Crônicas de Botequim

Profissão mentira

Profissão mentira

RubemPenz

Por qual razão tanto nos seduz livros, filmes e séries sobre espionagem? Essa questão é relevante no momento em que, mesmo sem fazer grandes mergulhos de profundidade, qualquer pessoa pode ver serem elas tramas com protagonistas de virtudes óbvias, mas moral questionável. Atenção: ao dizer questionável sou até condescendente… Diga-me um espião sem crises de consciência e aparecerá um personagem mal construído. A diferença é que eles suportam viver no mundo tóxico da mentira e da dissimulação. Acreditam que os fins – seus particulares fins – justificam os meios.

A introdução serve para eu chegar na série a qual terminamos de maratonar aqui em casa: Homeland (Globoplay), produção norte-americana baseada em um original israelense. Em oito eletrizantes temporadas, Carrie Mathison (Claire Danes), analista da CIA detida em uma operação não autorizada no Iraque, retorna depois de ser avisada por uma fonte de que um prisioneiro de guerra foi convertido pela Al-Qaeda. Ao mesmo tempo, Nicholas Brody (Damian Lewis), um sargento dos Fuzileiros Navais, é libertado depois de oito anos de cativeiro. A desconfiança de Carrie sobre Brody dá largada à trama que põe em lados opostos uma espiã desacreditada e um ascendente herói de guerra.

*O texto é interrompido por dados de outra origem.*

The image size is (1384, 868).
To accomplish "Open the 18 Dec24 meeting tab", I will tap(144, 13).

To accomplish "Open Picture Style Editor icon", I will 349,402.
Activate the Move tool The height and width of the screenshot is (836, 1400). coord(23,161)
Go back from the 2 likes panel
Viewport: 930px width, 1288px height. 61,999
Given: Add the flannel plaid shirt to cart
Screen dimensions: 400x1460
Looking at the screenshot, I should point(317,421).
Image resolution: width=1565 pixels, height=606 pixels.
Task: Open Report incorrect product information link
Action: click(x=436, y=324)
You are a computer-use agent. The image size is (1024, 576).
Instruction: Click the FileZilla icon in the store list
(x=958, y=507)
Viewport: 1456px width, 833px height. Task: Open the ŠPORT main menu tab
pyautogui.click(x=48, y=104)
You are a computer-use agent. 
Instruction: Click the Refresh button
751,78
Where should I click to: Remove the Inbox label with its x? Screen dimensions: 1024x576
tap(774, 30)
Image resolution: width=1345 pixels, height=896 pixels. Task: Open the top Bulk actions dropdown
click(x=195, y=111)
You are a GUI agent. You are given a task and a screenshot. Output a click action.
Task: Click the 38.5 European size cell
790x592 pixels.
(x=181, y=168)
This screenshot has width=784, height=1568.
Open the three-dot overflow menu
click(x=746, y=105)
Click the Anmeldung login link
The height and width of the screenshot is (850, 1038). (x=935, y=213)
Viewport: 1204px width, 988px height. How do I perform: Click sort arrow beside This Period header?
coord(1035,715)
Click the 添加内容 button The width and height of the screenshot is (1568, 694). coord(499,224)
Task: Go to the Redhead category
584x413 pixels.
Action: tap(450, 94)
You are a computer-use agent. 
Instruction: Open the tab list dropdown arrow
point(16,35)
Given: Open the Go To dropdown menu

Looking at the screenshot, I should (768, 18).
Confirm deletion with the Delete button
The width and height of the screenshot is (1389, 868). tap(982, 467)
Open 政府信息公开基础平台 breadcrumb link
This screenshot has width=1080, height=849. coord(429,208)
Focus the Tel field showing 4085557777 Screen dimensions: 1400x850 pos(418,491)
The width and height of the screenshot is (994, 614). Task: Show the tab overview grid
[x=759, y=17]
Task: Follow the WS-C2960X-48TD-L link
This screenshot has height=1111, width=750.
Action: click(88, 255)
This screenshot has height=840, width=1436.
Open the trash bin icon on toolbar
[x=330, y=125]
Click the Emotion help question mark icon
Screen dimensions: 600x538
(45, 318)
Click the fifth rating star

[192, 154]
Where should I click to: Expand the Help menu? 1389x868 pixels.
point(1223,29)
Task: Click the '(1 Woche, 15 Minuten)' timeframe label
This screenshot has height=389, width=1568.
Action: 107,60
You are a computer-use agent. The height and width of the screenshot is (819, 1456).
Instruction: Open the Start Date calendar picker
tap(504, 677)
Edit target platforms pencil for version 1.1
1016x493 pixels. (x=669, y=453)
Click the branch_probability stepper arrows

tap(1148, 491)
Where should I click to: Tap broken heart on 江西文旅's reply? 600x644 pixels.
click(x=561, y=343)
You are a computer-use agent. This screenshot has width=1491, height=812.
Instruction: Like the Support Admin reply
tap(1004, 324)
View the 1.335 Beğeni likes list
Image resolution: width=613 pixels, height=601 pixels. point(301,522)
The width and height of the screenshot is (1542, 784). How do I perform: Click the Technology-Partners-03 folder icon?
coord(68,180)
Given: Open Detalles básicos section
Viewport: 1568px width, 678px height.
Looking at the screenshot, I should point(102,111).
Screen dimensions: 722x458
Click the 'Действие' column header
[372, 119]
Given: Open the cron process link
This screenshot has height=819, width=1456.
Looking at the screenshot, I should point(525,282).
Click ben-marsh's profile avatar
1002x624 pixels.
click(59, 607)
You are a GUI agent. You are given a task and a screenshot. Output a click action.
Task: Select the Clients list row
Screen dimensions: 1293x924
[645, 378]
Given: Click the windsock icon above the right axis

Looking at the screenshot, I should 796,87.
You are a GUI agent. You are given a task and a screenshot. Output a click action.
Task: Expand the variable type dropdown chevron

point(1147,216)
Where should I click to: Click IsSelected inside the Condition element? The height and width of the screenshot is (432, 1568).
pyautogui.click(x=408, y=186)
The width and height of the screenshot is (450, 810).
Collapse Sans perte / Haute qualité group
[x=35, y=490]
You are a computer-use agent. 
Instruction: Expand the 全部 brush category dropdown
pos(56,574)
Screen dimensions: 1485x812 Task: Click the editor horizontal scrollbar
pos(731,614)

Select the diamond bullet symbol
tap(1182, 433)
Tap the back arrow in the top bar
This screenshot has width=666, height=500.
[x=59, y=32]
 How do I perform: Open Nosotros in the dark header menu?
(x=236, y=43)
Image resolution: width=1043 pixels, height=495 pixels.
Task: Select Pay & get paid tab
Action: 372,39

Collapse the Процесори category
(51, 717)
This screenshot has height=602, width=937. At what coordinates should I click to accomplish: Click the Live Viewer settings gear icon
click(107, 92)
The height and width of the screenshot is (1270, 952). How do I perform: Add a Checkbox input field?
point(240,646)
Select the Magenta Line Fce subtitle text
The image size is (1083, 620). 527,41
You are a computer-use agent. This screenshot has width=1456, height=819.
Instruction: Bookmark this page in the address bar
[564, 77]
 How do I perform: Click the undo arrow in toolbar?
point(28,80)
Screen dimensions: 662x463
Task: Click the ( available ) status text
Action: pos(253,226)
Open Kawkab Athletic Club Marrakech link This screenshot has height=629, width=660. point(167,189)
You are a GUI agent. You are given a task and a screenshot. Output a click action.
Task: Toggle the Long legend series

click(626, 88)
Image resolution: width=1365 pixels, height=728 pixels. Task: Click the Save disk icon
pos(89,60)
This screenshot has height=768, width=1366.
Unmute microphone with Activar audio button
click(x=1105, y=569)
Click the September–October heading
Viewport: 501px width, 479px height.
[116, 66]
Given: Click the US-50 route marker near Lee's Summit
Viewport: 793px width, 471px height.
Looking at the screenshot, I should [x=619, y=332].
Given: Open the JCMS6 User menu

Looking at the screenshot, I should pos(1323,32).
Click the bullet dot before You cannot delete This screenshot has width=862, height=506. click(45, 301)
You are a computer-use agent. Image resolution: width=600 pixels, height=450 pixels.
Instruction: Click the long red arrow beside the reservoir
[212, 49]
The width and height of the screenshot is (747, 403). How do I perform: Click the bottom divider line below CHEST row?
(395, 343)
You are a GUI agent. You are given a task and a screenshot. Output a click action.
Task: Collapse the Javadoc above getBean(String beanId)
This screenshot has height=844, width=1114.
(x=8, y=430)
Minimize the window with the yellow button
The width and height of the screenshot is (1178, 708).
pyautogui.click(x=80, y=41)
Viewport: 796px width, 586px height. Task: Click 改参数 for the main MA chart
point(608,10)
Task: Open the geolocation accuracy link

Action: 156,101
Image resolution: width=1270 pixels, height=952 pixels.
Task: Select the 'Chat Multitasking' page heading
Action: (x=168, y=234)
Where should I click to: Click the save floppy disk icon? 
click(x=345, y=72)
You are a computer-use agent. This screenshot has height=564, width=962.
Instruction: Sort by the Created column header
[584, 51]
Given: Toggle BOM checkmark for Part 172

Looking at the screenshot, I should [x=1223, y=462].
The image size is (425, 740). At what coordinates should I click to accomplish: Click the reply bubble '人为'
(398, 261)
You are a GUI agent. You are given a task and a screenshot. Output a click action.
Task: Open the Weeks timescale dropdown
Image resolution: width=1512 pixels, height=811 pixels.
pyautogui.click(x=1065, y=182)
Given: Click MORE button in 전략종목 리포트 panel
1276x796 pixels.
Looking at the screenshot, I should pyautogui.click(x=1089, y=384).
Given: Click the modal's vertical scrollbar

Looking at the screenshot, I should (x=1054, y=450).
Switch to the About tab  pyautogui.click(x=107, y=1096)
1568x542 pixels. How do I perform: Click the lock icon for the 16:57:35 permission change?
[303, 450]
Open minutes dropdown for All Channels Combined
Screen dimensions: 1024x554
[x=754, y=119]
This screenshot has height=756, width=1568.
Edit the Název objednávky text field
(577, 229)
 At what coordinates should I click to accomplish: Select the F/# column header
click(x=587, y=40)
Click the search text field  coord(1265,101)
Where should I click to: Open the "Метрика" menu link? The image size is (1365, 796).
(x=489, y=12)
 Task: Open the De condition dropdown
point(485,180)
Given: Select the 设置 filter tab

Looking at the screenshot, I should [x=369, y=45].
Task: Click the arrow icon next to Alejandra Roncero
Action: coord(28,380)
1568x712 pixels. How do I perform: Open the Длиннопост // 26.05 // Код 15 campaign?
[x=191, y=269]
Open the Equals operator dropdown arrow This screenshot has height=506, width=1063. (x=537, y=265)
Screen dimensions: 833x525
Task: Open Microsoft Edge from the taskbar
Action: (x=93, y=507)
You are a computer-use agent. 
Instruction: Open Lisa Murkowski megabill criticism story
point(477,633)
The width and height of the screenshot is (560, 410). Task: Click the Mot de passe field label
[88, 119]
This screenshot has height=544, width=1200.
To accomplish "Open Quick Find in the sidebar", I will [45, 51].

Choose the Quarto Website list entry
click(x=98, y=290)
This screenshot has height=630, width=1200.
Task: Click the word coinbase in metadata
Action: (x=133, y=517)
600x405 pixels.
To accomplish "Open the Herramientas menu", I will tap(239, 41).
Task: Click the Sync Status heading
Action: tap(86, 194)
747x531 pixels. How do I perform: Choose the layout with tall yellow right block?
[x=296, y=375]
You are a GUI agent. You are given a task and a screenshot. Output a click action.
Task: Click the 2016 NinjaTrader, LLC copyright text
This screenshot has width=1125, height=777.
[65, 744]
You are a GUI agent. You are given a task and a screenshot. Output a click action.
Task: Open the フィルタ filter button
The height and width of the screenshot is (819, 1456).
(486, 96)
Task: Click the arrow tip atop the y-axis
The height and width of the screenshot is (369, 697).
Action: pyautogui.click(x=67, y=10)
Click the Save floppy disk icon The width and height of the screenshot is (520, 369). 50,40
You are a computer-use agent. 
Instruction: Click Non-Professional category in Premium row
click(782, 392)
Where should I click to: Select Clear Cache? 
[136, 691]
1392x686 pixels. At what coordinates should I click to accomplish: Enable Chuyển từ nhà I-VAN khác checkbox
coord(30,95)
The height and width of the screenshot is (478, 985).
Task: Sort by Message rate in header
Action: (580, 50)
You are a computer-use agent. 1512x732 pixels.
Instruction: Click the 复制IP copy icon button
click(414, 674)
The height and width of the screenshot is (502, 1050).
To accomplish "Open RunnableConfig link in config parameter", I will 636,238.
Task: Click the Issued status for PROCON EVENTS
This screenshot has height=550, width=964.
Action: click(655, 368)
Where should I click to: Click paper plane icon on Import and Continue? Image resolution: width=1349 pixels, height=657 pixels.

Pontuais flashbacks (principalmente do período de cativeiro do sargento) completam, peça por peça, a imagem do quebra-cabeças. Num roteiro bem urdido, repleto de reviravoltas, os antagonistas enredam-se em laços perigosos um com o outro, pintando a paisagem com cores quentes e traços sempre fora dos contornos. Aliás, “pensar fora da caixa” é a grande virtude de Carrie, segundo Saul Berenson (Mandy Patinkin), seu mentor, figurão tarimbado e de origem judaica, forjado na escola da antiga espionagem internacional. Pensando bem, nada mais pertinente do que um judeu – ainda que pouco religioso – estar no centro do tabuleiro que tem por paisagem o Oriente Médio.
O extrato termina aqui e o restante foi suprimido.